深津墨はお父さん(深津茂先生)譲りの少しくせっ毛の黒髪をしていて、目は大きくて、優しい目をしていて、いつものんびりとしている顔は小さくて、背は高くて、体格は細目で、どこか全体的に犬っぽい雰囲気のあるぼんやりとした性格の(お父さんの深津先生にとても顔と雰囲気がよく似ている)口数の少ない整った顔の少年だった。
二人とも高校の制服姿で、お互いにほとんど校則の通りにきちんと白いワイシャツと紺色の制服をきている。(深津先生から、まずは身だしなみからきちんとすること、清潔。掃除。挨拶はきちんとするように、といつも言われていた)
二人は硯が小学校一年生の六歳のときに深津先生の弟子になってからの十年来の間柄で、幼馴染のような関係だった。そのころから、ずっと一緒に育ってきたのだった。
(……、そして、これは墨には秘密だけど、硯は初めて墨の水墨画を見たときから、ずっと同い年の天才の男の子、墨の描く水墨画にこっそりと、憧れていた)
「ただいま」と言って、深津先生がしばらくして、帰ってきた。
深津先生はそれからすぐに、硯と墨のいる部屋にゆっくりとした深津先生の特徴的な足音をたててやってきた。そのゆっくりとした深津先生の足音を聞いただけで、硯は、あ、深津先生だ、と(まるで見えない猫の耳としっぽをたてるようにして)深津先生がこっちに歩いてくるのがわかった。(お弟子になったときからそうだった)

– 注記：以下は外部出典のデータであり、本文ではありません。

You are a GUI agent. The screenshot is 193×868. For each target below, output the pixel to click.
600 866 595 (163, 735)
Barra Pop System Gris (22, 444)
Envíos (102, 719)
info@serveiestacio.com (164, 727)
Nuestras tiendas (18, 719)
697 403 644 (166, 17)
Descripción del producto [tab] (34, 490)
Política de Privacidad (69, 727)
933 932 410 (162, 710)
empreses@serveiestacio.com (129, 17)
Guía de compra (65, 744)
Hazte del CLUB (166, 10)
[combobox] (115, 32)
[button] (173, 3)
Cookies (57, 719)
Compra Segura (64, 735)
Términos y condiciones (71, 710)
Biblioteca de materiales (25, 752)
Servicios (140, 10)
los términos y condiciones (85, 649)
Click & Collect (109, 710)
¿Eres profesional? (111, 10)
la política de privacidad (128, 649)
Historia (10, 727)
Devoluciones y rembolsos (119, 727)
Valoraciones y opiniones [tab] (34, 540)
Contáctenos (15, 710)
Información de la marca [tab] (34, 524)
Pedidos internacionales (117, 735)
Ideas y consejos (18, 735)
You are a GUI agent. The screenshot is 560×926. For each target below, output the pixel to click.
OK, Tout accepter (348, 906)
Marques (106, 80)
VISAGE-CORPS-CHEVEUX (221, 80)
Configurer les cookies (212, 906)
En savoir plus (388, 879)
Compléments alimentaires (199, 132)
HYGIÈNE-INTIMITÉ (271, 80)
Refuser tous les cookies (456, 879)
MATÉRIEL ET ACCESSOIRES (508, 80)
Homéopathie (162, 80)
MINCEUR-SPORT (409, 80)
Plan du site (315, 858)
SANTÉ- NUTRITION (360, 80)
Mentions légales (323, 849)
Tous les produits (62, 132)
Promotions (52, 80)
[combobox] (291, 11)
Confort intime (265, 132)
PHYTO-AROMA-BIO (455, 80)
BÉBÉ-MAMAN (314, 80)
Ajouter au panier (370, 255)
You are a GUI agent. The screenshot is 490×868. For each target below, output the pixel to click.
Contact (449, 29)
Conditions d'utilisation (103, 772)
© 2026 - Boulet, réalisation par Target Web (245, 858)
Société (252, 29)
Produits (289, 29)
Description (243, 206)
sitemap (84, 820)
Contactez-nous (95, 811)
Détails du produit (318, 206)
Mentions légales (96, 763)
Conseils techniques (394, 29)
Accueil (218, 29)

深津茂先生は背が高くて、きりっとした整った顔をした(やっぱり親子だった。墨と深津先生の顔はとてもよく似ている。きっと墨も大人になったら、深津先生のような顔になるのだろう)背の高い、ひょろっとした体格の、温和な性格をしたとても優しい、とても有名な水墨画の先生だった。(若いころから天才だと言われていた本当にすごい人だった)
いつも着物を着ていて、今日も着物を着ている。
薄い水色の格子柄の着物と雪のように白い帯。(とってもよく似合っている)
深津先生は水墨画を前にしている二人を見て、にっこりと優しい顔で笑うと、(やっぱり墨にとても似ている。墨も大人になったら、深津先生の顔で、今のように優しく誰かに笑うのだろうか?)「やあ、二人とも、こんにちは。遅くなってごめんね。どう? 水墨画はうまく描けてる?」と優しい声でそう言った。